Physician credentialing is one of the most important (and most painstaking) tasks that administrators in ambulatory surgery centers manage.

Patients place their trust in their doctors – and it’s a center’s responsibility to verify that all practicing physicians have up-to-date credentials and documentation. ASCs must develop a thorough credentialing process in order to maintain efficient operations and comply with regulatory standards, including requirements for the Joint Commission and Medicare.

Credentialing guidelines are complex, with industry, municipal, state, and federal variations. Here are a few of the primary challenges administrators encounter throughout this process, as well as best practices for addressing them.

  1. Credentialing a new provider takes time.

It can take 60 to 90 days to fully credential a new provider, which has to be completed before they can take on any patient cases. ASCs must meet the requirements for their state; and while most states have similar prerequisites, the specifics do vary.

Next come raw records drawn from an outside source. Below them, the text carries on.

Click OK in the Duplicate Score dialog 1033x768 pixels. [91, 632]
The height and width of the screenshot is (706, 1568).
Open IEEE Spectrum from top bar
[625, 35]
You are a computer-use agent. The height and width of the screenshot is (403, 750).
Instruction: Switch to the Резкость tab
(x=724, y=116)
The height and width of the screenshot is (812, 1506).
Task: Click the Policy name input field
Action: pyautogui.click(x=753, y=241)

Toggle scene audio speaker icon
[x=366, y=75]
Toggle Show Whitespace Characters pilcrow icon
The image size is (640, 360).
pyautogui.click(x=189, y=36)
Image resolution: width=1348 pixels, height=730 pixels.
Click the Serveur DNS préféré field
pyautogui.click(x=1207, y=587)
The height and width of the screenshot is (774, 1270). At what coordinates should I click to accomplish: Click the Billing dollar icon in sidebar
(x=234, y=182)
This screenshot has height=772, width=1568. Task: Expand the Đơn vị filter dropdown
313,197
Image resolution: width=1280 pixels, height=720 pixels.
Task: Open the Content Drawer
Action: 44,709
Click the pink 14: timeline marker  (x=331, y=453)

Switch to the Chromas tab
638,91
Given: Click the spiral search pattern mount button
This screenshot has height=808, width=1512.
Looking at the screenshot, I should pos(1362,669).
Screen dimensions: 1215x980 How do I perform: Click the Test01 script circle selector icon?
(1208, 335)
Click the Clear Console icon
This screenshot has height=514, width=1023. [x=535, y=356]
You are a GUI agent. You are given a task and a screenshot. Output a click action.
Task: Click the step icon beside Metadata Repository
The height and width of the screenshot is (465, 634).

Administrators should start early, and go through a physician’s file with a fine-tooth comb, verifying education, training, licensure, and employment history. If they discover any red flags or have unanswered questions, it’s wise to do additional research. Taking a closer look now can bring potential problems to light, and protect the ASC from risk.

  1. Peer references are hard to track down.

Since physicians have busy schedules and manage many responsibilities, it is often a struggle to secure peer references for credentialing. The best approach is to have the physicians reach out to their peers first, notifying them that a request is coming, and proposing a timeframe for its completion. Then administrators can follow up, checking in on the reference’s progress, offering support, and reviewing it for accuracy.

  1. Documenting a long career is difficult.

For physicians who have many years of experience, the credentialing process is even more exacting. They are obligated to document their extensive work history, providing details about every hospital and center where they practiced.

The good news is that electronic medical records have made it easier to find this information. It will be more demanding for administrators to locate data from decades ago, but once they do, it can be saved for later use in secure cloud storage.

  1. Keeping physicians up-to-date is daunting.

For ASCs to stay current for Joint Commission surveys, practicing physicians are required to have their credentials reevaluated every one to three years. But because physicians all have different timelines for reevaluation, this is a complicated juggling act for ASC administrators. To streamline this process, they should use a comprehensive software solution that enables them to organize records, monitor deadlines, share files, and search for documents. One staff member can be the point person for credentialing tasks, checking in every week to make sure the ASC is keeping up with all necessary requirements.